Compared to last Friday's market close, no significant signs of movement have come from the price of copper listed in London and Shanghai in recent days, but rather substantial stability. While British markets remained closed due to public holidays on May 1, and then reopened on Tuesday, May 2, Chinese holidays lasted instead until May 3. The Shanghai Futures Exchange (SHFE) was open again on Thursday, when the price of copper was confirmed at levels roughly equivalent to the close of Friday, April 28 (+0.15%); slight declines, instead, at the London Metal Exchange (-0.36%).

Prezzo del rame al LME e allo SHFE

Thus, no significant reaction is perceived on the copper front to the latest monetary policy news released this week. Indeed, in our periodic monitoring of the health of the economy, we cannot overlook the latest monetary policy meetings of the European Central Bank and the US Federal Reserve - events that, all the more so at the current historic moment of high inflation and rising interest rates, are the focus of markets' attention.

Two hikes and two visions

The May decisions on both sides of the Atlantic led to a common verdict by the FED and ECB, at least as to the size of the hike, which was in both cases 25 basis points, confirming market expectations.
Thus, the US rate now reaches 5-5.25%, while in the Eurozone the interest rate on the main refinancing operations rises to 3.75%; the ECB's other two benchmark rates, on the marginal lending facility and on deposits with the central bank, also rise by 25 basis points.
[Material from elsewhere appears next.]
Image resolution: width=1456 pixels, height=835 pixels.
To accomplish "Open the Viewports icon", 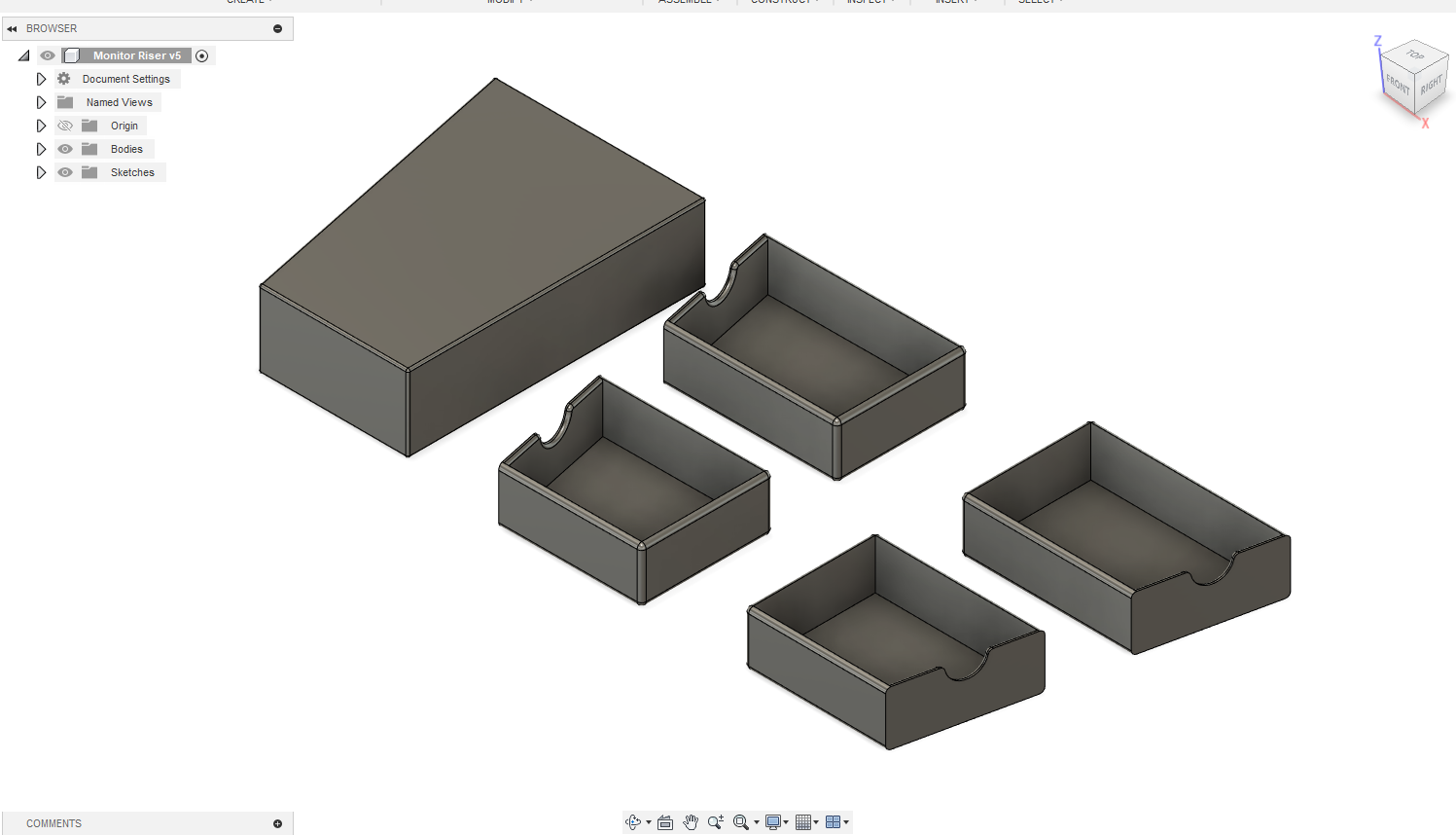I will coord(835,821).
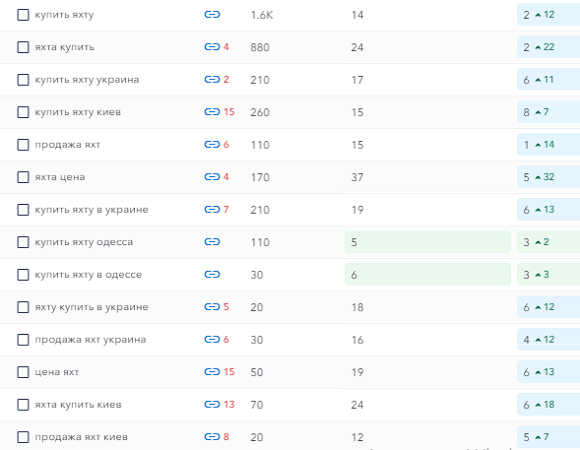Open link icon for яхта купить row
Viewport: 580px width, 450px height.
coord(212,47)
On the other hand, the line of the two speeches regarding future maneuvers was different. Indeed, it is noteworthy that the FED, compared to the previous March meeting in which it had anticipated the intention of future hikes, in this week's meeting preferred to opt for a data-dependent approach: "Our future policy actions will depend on how events unfold." As Chairman Powell himself pointed out, this is a significant change.
No explicit statements have been made about a pause in the rate hikes, but that possibility now seems increasingly clear. Again from Powell's words, "We're much closer to the end of this than to the beginning [...] you know, we're getting close or maybe even there."


From the ECB's announcement, on the other hand, the prospect of a pause in the rate hike cycle did not seem as forthcoming: as reflected in President Lagarde's statements, "we are not pausing, that's very clear." The Frankfurt-based institution therefore preferred to opt for a line that remains vague on rate developments; again, the approach is said to be dependent on economic data, but further hikes are seen as likely "in light of continued high inflationary pressures" in pursuit of the 2 percent inflation target.

Manufacturing industry also falters in China

Widening our gaze to the East, we report the release this week of April data for the Caixin China PMI for manufacturing and services. The index for services remained well above the neutral threshold (50), standing at 56.4. Thus, the sector continued its expansion phase in April, mainly due to an improvement in market conditions and an increase in the number of customers, according to surveyed companies. However, a slowdown in the pace of growth is reported in terms of both output and new orders, compared to March. Services thus confirm a gradual normalization, with the exit from the pandemic emergency.
Not as dynamic was the performance of manufacturing, for which a marginal deterioration in business conditions was reported in April. Indeed, companies reported only a partial increase in production; the index fell from an average level of 50 in March, to 49.5 in April. Though marginal overall, this was the first deterioration in the health of the manufacturing sector in three months - an element that in turn weighed on the price of copper.

At this stage, industry and services thus seem to be moving in divergent directions: along the same lines we can find the Eurozone, as revealed by the related PMI indices, and as also signaled by the ECB in its latest monetary policy statements.